═══ Text extract

I think there is nothing to do here, actually. At least on the freeing
part.

When called on a vmalloc primary address, the set_memory() calls will
try to first change the permissions on the vmalloc alias, then try to
change it on the direct map. Yea, it can fail from failing to allocate
a page from a split, but whatever memory managed to change earlier will
also succeed to change back on reset. The set_memory() functions don't
rollback on failure. So all the modules callers depend on this logic of
a second resetting call to reset anything that succeeded to change on
the first call. The split will have already happened for any memory
that succeeded to change, and the order of the changes is the same.

As for the primary alias, for 4k vmallocs, it will always succeed, and
set_memory() does this part first, so set_memory_x() will
(crucially) always succeed for kernel text mappings. For 2MB vmalloc
pages, the primary alias should succeed if the set_memory() call is 2MB
aligned.

══════

*Goals:*
- 1) From the set_memory() excerpt, copy word for word the part starting with "I think there" and going on through "is the same.".
- 2) Sum up the set_memory() excerpt in two sentences.
- 3) According to the set_memory() excerpt, when the calls are made on a vmalloc primary address, what do they try to change first?

═══ Provided material

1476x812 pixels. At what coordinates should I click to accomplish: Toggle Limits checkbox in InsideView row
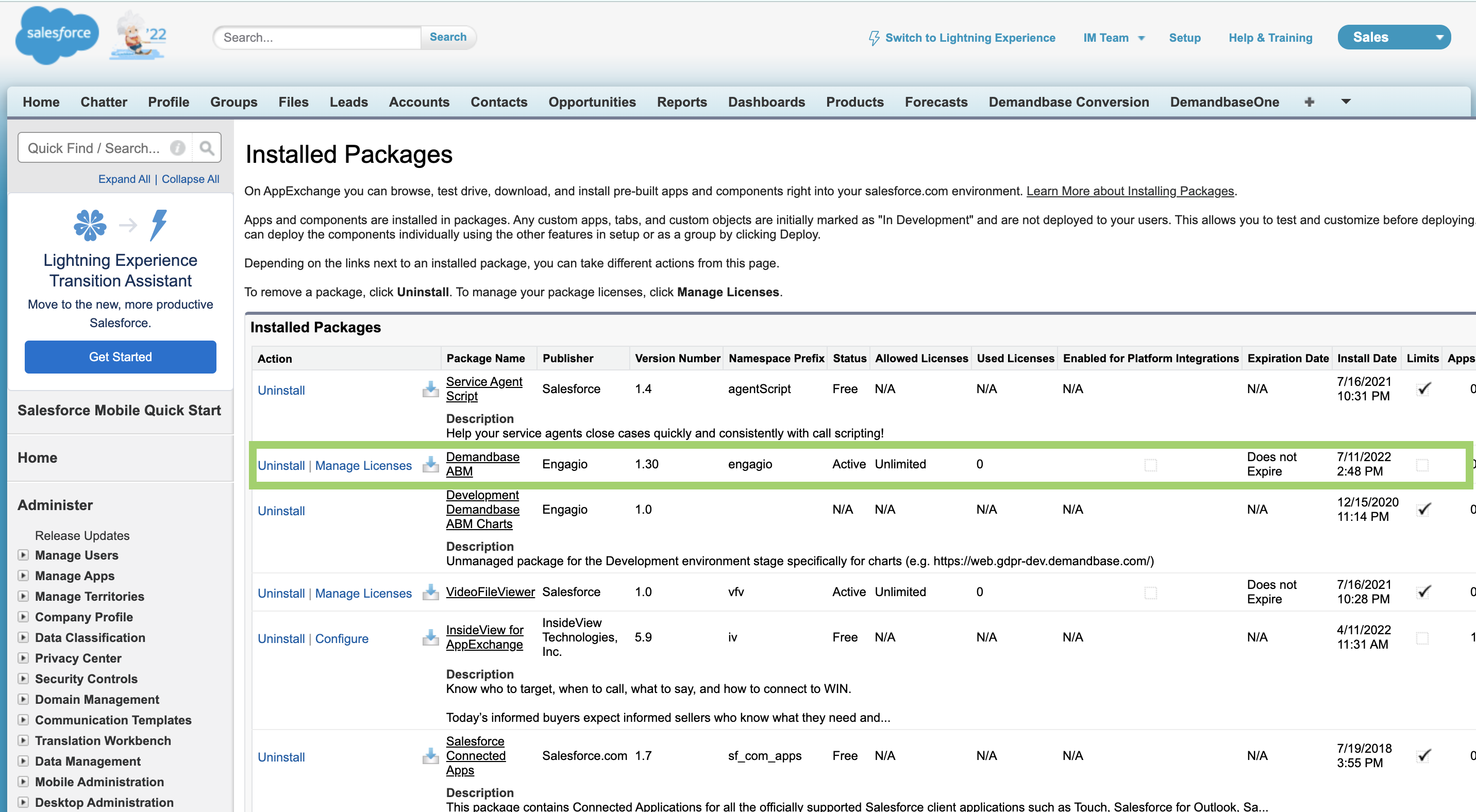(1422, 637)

══════
═══ Provided material

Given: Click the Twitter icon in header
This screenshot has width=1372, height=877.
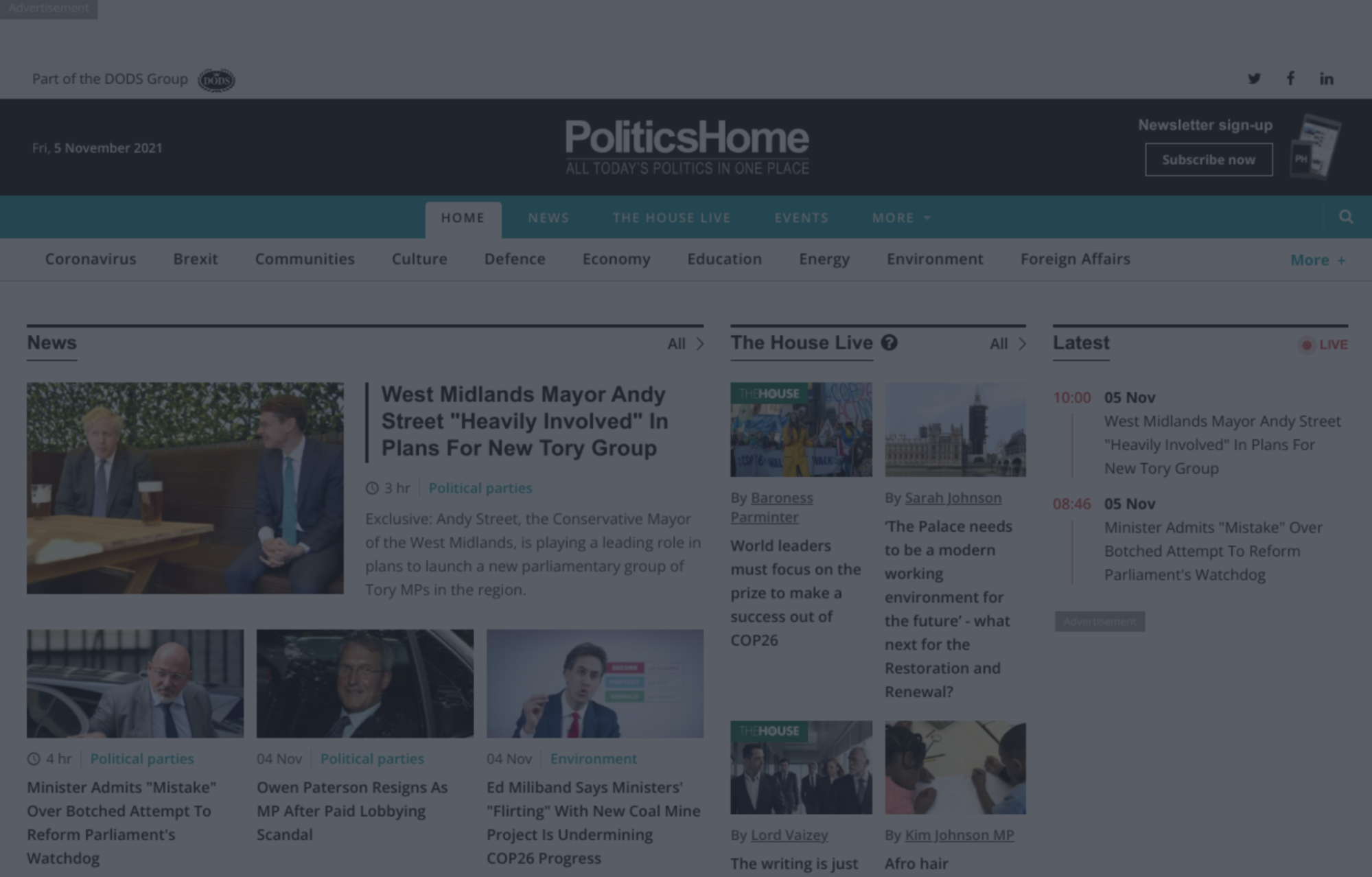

══════

*Solutions for each task:*
- 1)
I think there is nothing to do here, actually. At least on the freeing
part.

When called on a vmalloc primary address, the set_memory() calls will
try to first change the permissions on the vmalloc alias, then try to
change it on the direct map. Yea, it can fail from failing to allocate
a page from a split, but whatever memory managed to change earlier will
also succeed to change back on reset. The set_memory() functions don't
rollback on failure. So all the modules callers depend on this logic of
a second resetting call to reset anything that succeeded to change on
the first call. The split will have already happened for any memory
that succeeded to change, and the order of the changes is the same.

- 2) The set_memory() functions don't roll back on failure, so callers rely on a second resetting call, which will succeed for any memory that changed earlier because the split has already happened and the changes happen in the same order. For the primary alias, 4k vmallocs always succeed, so set_memory_x() always succeeds for kernel text mappings, and 2MB vmalloc pages should succeed if the call is 2MB aligned.

- 3) The permissions on the vmalloc alias, before the direct map.